# WHAT IS BEING ASKED
Reproduce the records below in full and exactly, without their images.

# RECORDS
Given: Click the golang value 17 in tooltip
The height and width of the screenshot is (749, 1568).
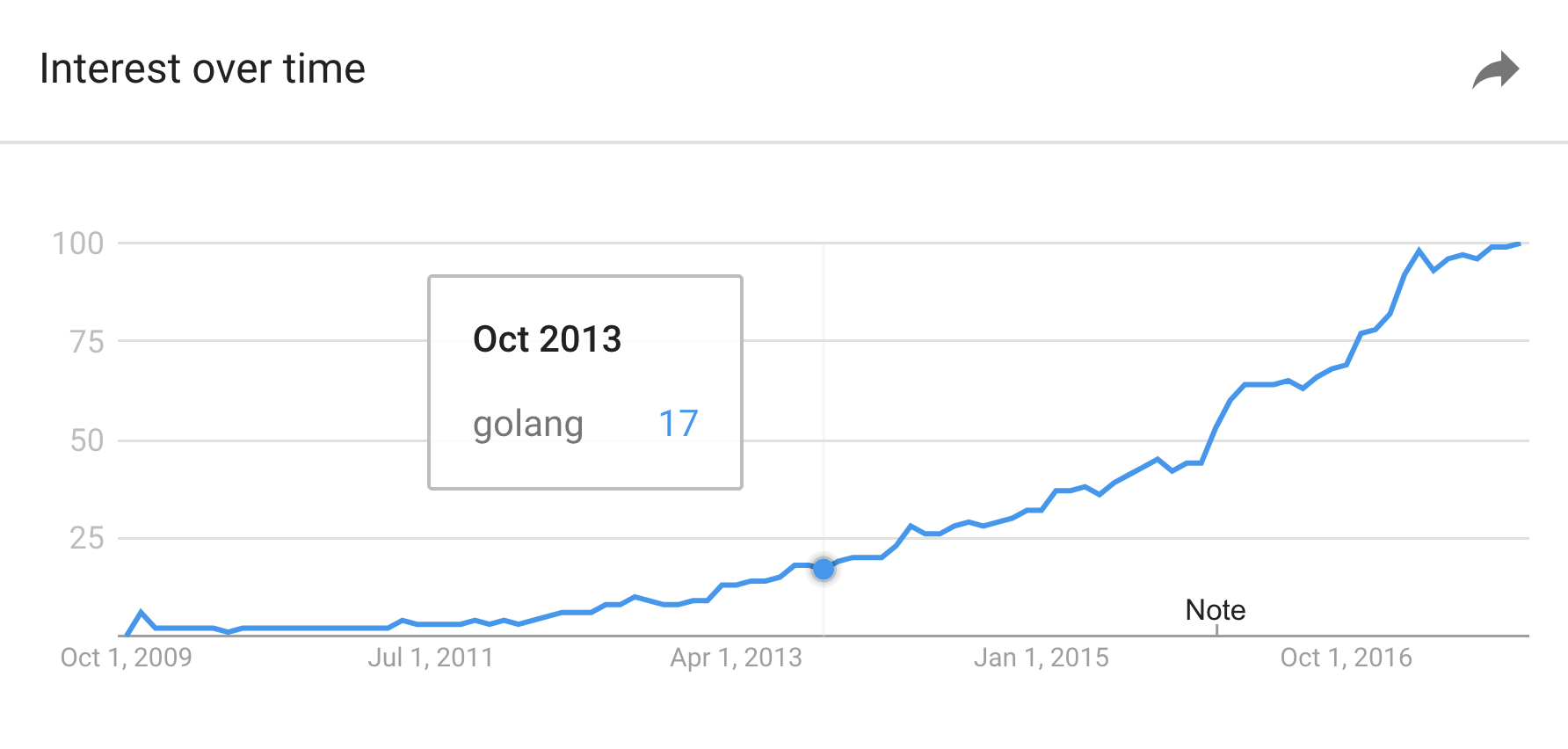Looking at the screenshot, I should (679, 423).
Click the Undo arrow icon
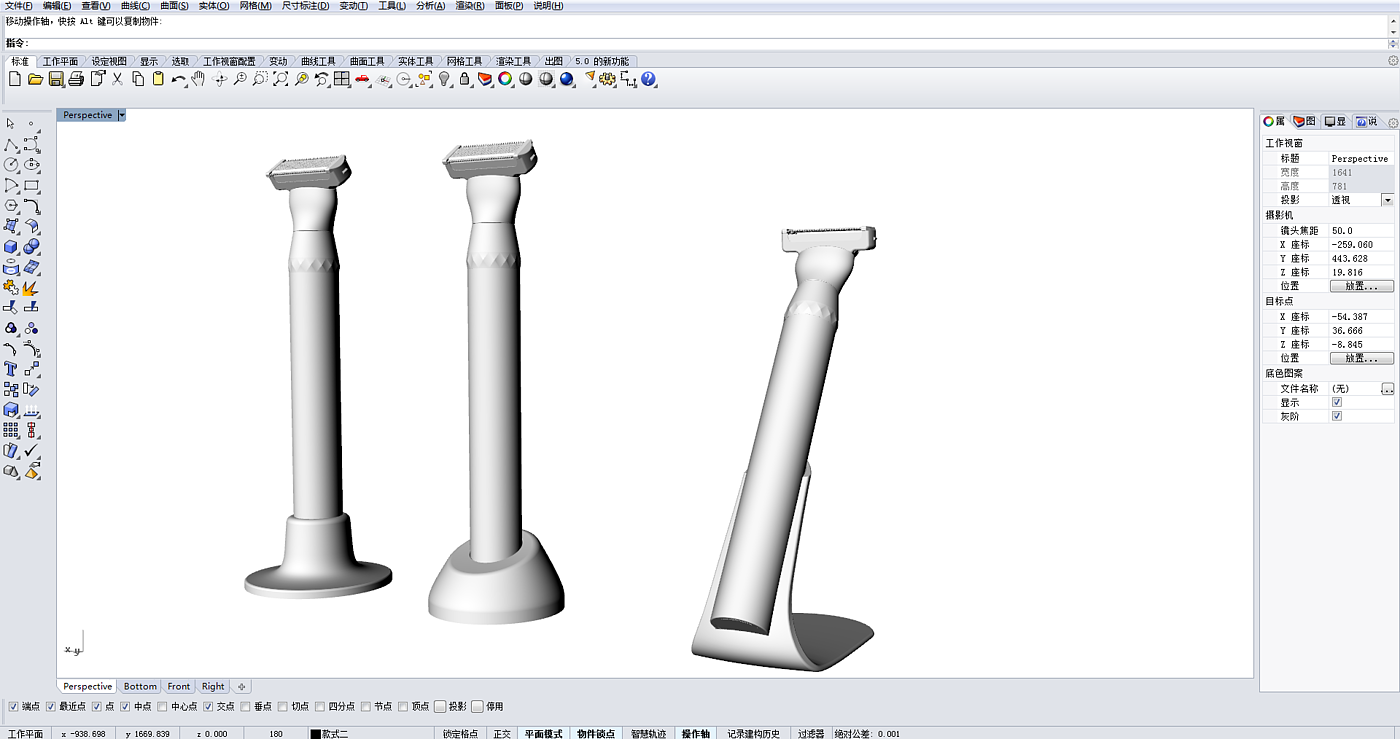Image resolution: width=1400 pixels, height=739 pixels. pyautogui.click(x=178, y=79)
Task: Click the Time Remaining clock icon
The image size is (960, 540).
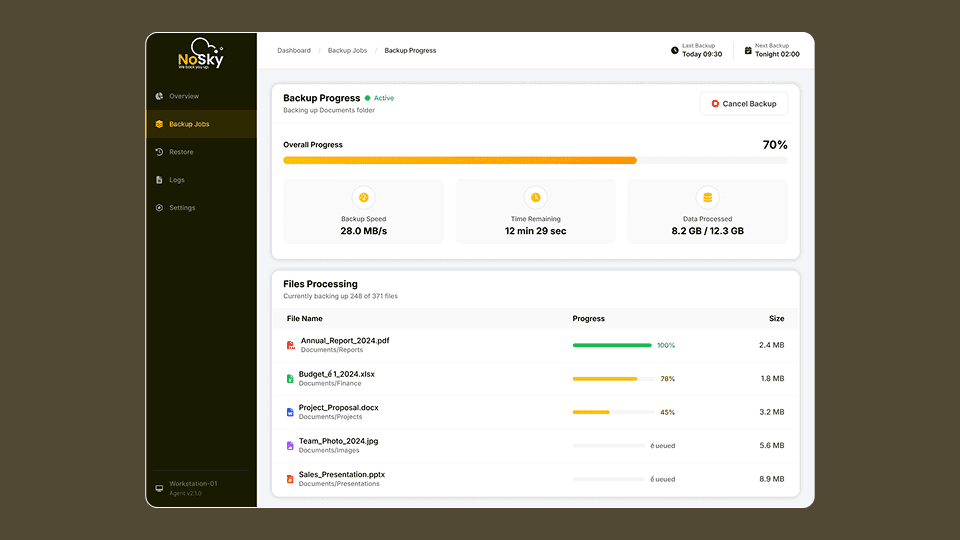Action: click(x=536, y=197)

# RESPONSE BOX
Given: Click the golang value 17 in tooltip
The height and width of the screenshot is (749, 1568).
Looking at the screenshot, I should (679, 423).
Click the Undo arrow icon
Image resolution: width=1400 pixels, height=739 pixels. pyautogui.click(x=178, y=79)
Task: Click the Time Remaining clock icon
The image size is (960, 540).
Action: click(x=536, y=197)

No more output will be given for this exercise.